THIS year as well as last saw literary representations of nineteenth century decades at a rate almost epidemic. Don Marquis wrote of the adventurous business enterprises of the seventies. "The Mauve Decade" summed up, falsely, some aver, the social life of the nineties, and Mark Sullivan with the "Turn of the Century" said his say on the politics and public fashions of those days. The present book has a rather more restricted field than any of these, and yet is of them, for it treats of the days when New England was admittedly the cultural balance wheel of the nation, when her colleges were, by common consent, deemed the fittest heirs of old world learnedness and worthy, by virtue of this, to new world respect.

"Eight O'Clock Chapel" is a cryptic title for a volume of comments on teachers, students, buildings, standards, and customs in New England institutions during the eighties. The famous teachers as well as the famous buildings, moreover, are accorded the honour of illustrations, which are quite prolific in the book. The buildings qualify because of age, the men because their names, even to present day ears, ring very familar, though most are gone. The number of these familiar names is a partial justification of the book itself, a reminders that, although then as always a small puddle, New England served as the habitat of many large frogs. Hazing, dining, studying, and athletics, together with instances of curious customs from the Berkshire colleges as well as from New Haven, Providence or Cambridge undergo each its narration in a style that combines many of the features of a collection of anecdotes and a director of past notables.
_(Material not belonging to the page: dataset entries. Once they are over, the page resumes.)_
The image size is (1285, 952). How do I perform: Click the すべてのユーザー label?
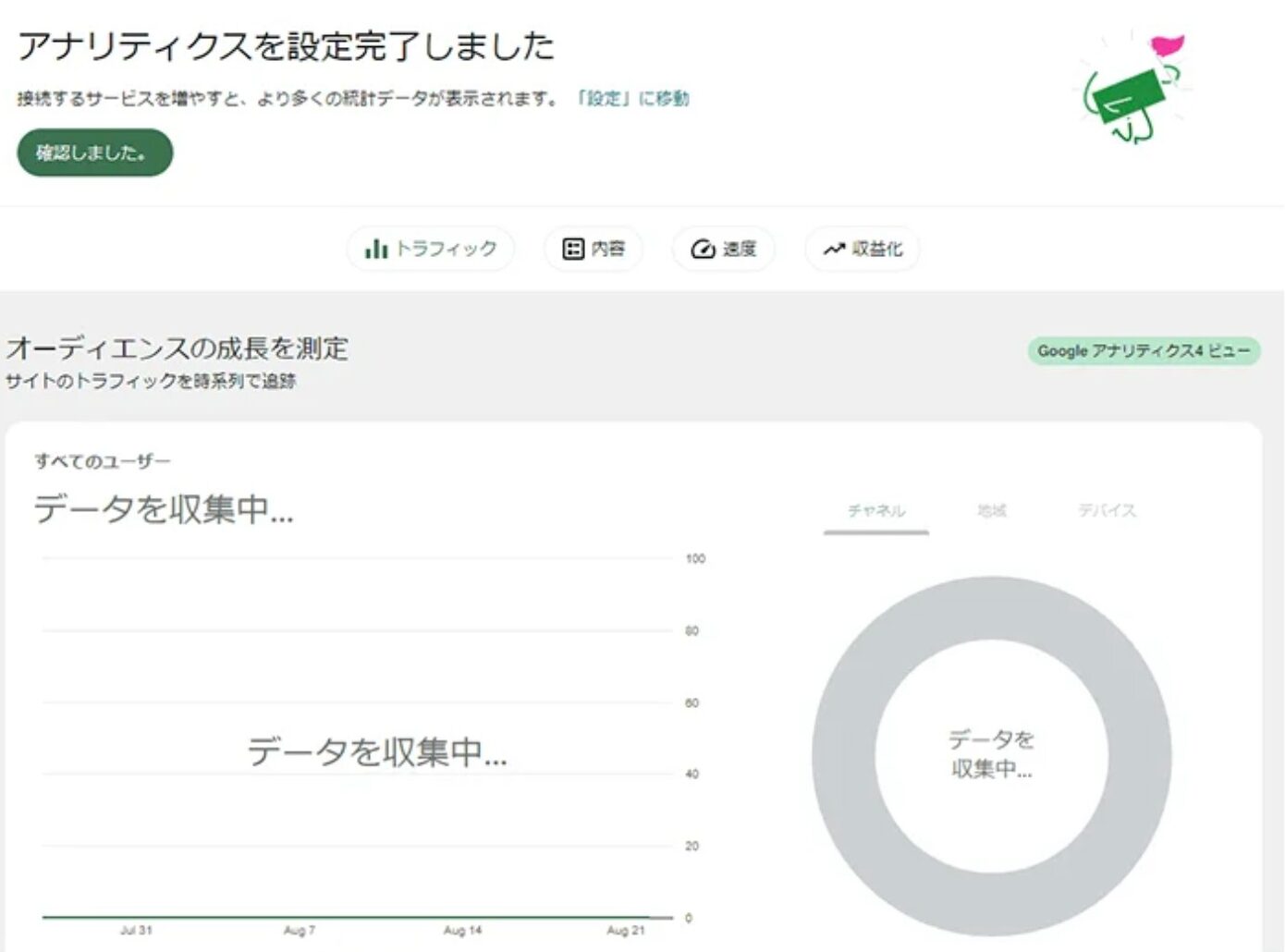pos(103,460)
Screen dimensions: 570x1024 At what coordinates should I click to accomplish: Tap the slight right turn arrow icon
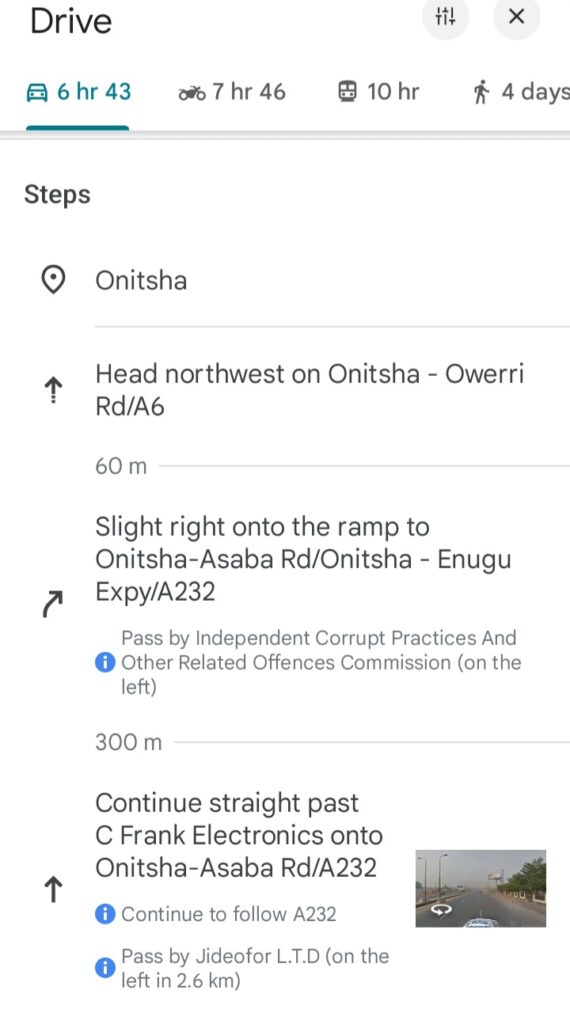coord(52,604)
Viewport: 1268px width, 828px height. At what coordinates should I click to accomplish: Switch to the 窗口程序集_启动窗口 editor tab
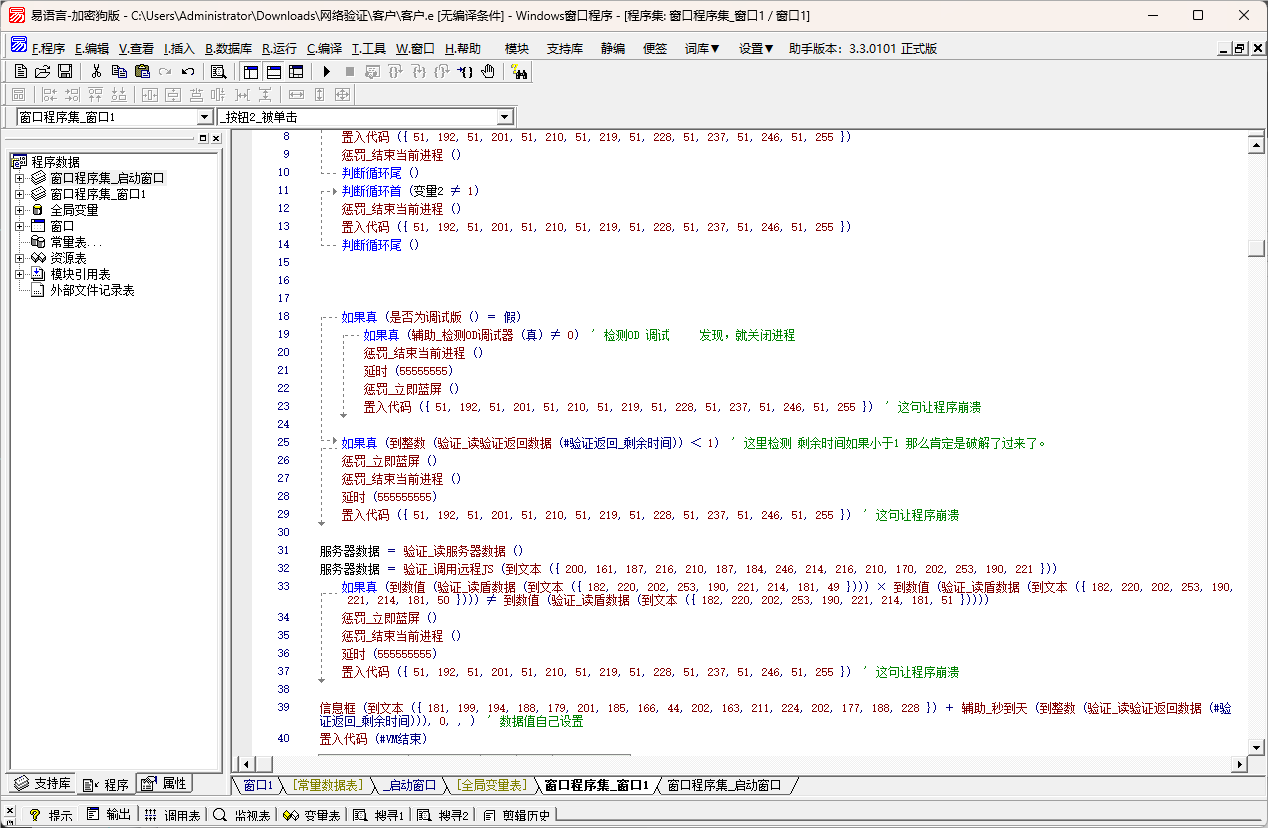724,786
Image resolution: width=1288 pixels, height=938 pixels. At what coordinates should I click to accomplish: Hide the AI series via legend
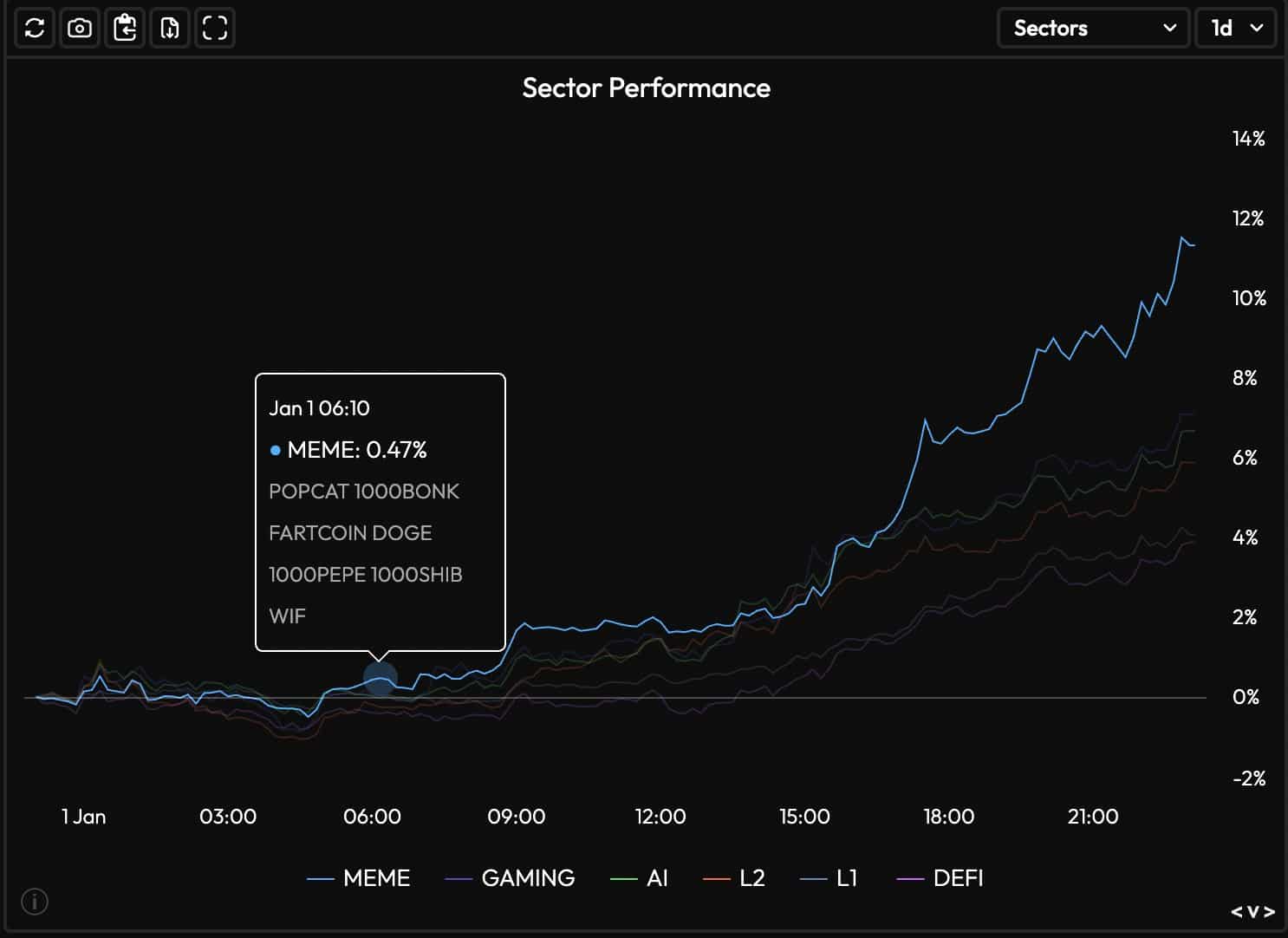pos(639,878)
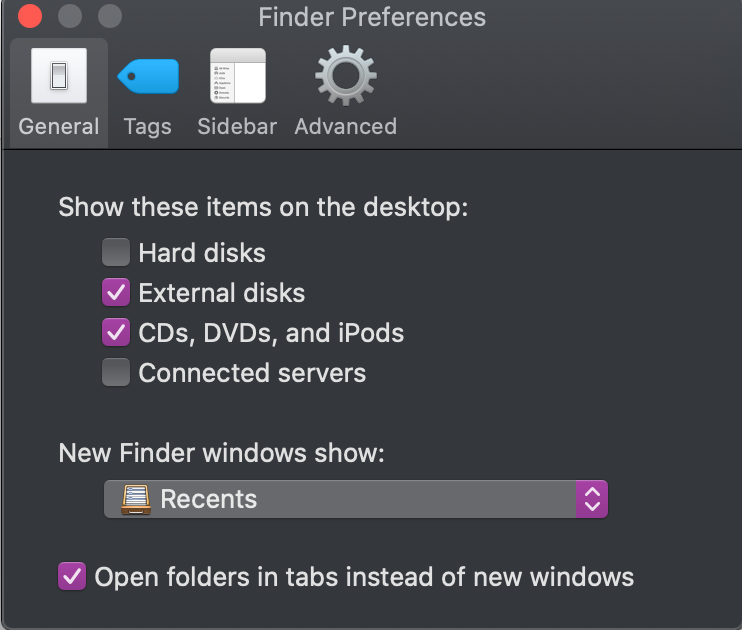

There is a little time, obviously, in a work where interesting detail so predominates, to discuss minutely the theories of education maintained and the methods used by the well-known masters. Rather, with the name of each man, is told the works he brought forth, the extent of his note and authority in the nation at large, and his popularity with the students or perhaps, his reserve. His campus hick name, his mannerisms, his students form the mainstay of the biographical portions of the narrative. Nevertheless, in speaking of Eliot, of Wendell of Charles Eliot Norton and of others like these, it was impossible to omit all reference to their educational tenets to refrain from mentioning the main features of their best known theories and methods.

The diffusion, itself, of such a mass of detail is not, however, without its own attractiveness. It but leaves the reader to share the work of artistry and from his knowledge of the subject covered, to select his own entertainment. Alumni will find the descriptions of men they knew and mention of comments and characterizations they may themselves have made or heard. Undergraduates will find the roots of many traditions and the sense of the dignity and aristocratic nature of academic work, which is even yet a part of the New England atmosphere.